→ **PROBLEM DESCRIPTION**
Retype, exactly and only, each line from the one containing "Click the Qualified trending-up chart icon" to the end of the records below.

→ **Dataset records**
============================================================
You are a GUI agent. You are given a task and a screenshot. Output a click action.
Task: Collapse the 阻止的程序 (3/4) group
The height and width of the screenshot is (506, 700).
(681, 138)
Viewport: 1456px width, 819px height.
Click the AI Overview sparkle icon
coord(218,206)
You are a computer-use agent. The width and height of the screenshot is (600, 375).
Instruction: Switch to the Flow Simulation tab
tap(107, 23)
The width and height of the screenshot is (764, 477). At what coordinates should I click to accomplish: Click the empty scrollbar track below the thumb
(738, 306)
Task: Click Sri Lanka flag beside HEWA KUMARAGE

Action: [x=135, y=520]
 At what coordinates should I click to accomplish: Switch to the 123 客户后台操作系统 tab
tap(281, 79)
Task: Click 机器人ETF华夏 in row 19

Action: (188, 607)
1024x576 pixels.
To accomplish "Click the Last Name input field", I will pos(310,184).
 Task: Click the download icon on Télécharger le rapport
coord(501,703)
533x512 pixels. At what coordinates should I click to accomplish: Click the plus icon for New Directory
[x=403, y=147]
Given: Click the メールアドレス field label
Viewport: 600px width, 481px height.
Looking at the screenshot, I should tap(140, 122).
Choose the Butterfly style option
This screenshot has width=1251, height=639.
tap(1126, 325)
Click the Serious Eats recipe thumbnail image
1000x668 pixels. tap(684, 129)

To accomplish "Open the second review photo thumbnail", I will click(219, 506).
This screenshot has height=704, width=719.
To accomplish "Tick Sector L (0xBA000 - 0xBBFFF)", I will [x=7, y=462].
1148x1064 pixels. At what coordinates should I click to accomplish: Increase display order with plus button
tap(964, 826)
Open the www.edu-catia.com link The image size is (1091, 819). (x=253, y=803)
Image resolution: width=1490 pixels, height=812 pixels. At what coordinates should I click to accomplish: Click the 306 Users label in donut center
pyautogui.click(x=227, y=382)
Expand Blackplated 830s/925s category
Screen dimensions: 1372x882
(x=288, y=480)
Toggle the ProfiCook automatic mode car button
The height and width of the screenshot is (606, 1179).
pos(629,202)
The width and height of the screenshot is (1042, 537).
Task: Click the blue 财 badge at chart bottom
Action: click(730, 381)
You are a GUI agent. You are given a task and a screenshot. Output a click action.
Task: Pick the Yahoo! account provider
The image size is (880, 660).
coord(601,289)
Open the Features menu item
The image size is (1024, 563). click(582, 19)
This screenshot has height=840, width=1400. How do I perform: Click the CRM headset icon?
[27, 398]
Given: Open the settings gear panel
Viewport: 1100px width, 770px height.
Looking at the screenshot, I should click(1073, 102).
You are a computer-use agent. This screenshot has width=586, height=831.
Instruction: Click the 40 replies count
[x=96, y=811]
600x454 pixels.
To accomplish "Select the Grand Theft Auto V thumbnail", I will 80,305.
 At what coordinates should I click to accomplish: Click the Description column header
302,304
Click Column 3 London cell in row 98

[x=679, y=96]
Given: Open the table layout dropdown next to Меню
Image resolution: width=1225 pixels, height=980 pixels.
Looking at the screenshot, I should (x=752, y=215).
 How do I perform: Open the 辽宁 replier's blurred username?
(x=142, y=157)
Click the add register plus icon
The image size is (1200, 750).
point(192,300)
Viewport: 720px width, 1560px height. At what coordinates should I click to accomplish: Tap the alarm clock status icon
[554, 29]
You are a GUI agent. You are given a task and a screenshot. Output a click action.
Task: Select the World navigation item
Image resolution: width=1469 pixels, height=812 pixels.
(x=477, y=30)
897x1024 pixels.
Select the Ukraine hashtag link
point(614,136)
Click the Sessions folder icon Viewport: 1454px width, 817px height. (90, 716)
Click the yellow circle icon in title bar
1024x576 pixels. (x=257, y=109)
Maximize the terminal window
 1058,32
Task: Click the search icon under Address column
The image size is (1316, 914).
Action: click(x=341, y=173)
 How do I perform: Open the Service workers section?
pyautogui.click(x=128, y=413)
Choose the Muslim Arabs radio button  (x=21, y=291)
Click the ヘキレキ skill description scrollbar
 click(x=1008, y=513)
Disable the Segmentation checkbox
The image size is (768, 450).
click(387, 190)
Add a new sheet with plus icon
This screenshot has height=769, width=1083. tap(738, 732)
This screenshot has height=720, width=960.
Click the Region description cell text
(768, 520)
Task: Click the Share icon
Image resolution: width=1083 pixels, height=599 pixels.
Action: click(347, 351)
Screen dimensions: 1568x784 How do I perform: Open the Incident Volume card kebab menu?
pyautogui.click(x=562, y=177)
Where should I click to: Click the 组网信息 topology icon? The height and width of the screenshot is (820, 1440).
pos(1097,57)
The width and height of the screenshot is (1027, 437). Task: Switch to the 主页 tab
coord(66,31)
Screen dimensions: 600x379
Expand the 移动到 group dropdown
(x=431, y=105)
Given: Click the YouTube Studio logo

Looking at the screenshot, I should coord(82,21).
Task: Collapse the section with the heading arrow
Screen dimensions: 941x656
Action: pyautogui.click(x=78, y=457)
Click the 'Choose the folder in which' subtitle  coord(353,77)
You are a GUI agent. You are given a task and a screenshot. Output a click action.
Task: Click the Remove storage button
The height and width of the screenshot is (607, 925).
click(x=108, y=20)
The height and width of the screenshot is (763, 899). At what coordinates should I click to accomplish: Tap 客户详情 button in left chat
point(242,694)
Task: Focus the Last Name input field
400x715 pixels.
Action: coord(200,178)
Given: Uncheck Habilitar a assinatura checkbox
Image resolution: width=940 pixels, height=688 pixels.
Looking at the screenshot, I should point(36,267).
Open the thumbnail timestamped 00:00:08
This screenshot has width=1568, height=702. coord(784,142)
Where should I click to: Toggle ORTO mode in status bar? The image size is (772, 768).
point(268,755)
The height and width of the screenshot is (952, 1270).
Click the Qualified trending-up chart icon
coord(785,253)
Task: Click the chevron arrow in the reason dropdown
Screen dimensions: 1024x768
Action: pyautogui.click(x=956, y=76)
============================================================
→ **SOLUTION TO THIS TASK**
Click the Qualified trending-up chart icon
coord(785,253)
Task: Click the chevron arrow in the reason dropdown
Screen dimensions: 1024x768
Action: pyautogui.click(x=956, y=76)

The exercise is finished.